Dr Lucica Ditiu
Executive Director, Stop TB Partnership
Dr Suvanand Sahu
Deputy Director, Stop TB Partnership
More than a million people die each year from tuberculosis (TB), a disease that many think belongs in the past. The key to fighting it is better funding, say experts.
Tuberculosis remains the deadliest infectious disease, according to the World Health Organization (WHO). It is known as the ‘orphan’ disease because it has less visibility than malaria or HIV — and less funding, too.
Tuberculosis as the ‘orphan’ disease
It’s a view that Dr Lucica Ditiu, executive director of the Stop TB Partnership, is passionate about changing. The partnership works to advocate for TB sufferers, provide treatment for all, stop transmission, reduce TB’s social and economic toll and develop tools to fight it.

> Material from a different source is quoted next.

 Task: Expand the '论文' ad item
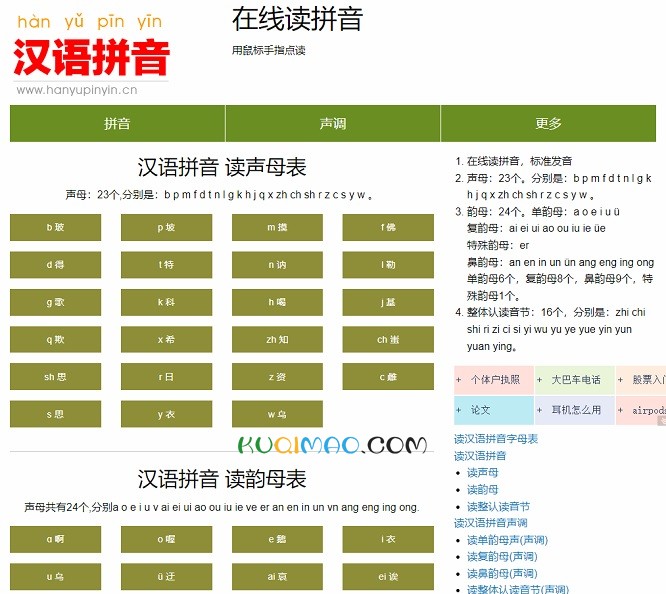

“High-income countries consider TB a disease of the past,” she says. “They don’t realise they have TB in their own countries. London has, in parts, rates that are higher than some high-burden countries.” The death toll is despite TB being treatable, curable and, crucially, preventable.
Ending the TB stigma
One of the difficulties is the stigma surrounding TB — “more than with HIV,” says Dr Ditiu. “People who have HIV and TB prefer to speak about HIV, not tuberculosis.” This leads to a lack of funding, preventing large-scale awareness campaigns in low and middle-income countries which have the highest burden.
Ignorance is also a danger, Dr Ditiu adds. “People are very scared. The fear is coming from a lack of knowledge.” As many as a quarter of the world’s population — 2 billion people — are infected with the TB bacteria. Perhaps only 20% will develop full TB, but that’s 400 million people. Some 10 million develop the illness every year. Anybody can get it, despite its association with poverty and poor living conditions. “We had a lawyer from London, and she had TB,” says Dr Ditiu. “Nobody tested her because they couldn’t imagine that such a brilliant, sparkling girl could have it.”
There are some exciting new diagnostics,
including rapid molecular tests and
AI-enabled portable X-rays for screening.
The battle for funding
Funding is crucial to the fight. HIV/AIDS and malaria take the lion’s share (50% and 32%) of USD 5 billion a year from the Global Fund to Fight AIDS, tuberculosis and malaria while TB gets just 18%. This so-called ‘disease split’ is unfair, says Dr Suvanand Sahu, Stop TB’s deputy executive director.
“If the Global Fund has to fulfil its mandate and reduce deaths due to all three diseases, it cannot achieve it by underfunding TB,” he says. The Global Fund and Stop TB have recently signed a new accord to help move towards ending TB in high-burden countries by 2030. “If we have the money, it’s achievable,” Dr Ditiu insists. “You need to diagnose and treat people at scale.” She believes individual countries must step up: “We see huge ambition from countries like Indonesia, the Philippines, Bangladesh, Pakistan and Nigeria with huge increases in diagnosing and treating people.”
Covid-19 response should show us the way
Dr Ditiu says the Covid response shows that political will and funding can be there: “Look how much the world mobilised when people were threatened by Covid. Even the country with the lowest health budget was able to provide live data, vaccinate and diagnose people at incredible rates; why is similar engagement not happening for TB — also an airborne pandemic?”
There was some good news in the WHO’s annual report on tuberculosis, says Dr Sahu, with 8.2 million people diagnosed and treated in 2023, more than any other year. Yet, he adds, there is more work to do on drug-resistant TB, one of the biggest AMR issues. The WHO estimates about 400,000 people develop drug-resistant TB each year. Although deaths have fallen, the incidence of TB has not, jeopardising one of the UN’s Sustainable Development Goals for 2030.
However, says Dr Sahu, there are some exciting new diagnostics, including rapid molecular tests and AI-enabled portable X-rays for screening. “The tools are there,” he adds. “What is lacking is the ability to scale up and provide access to everybody. To realise the potential, we need funding.”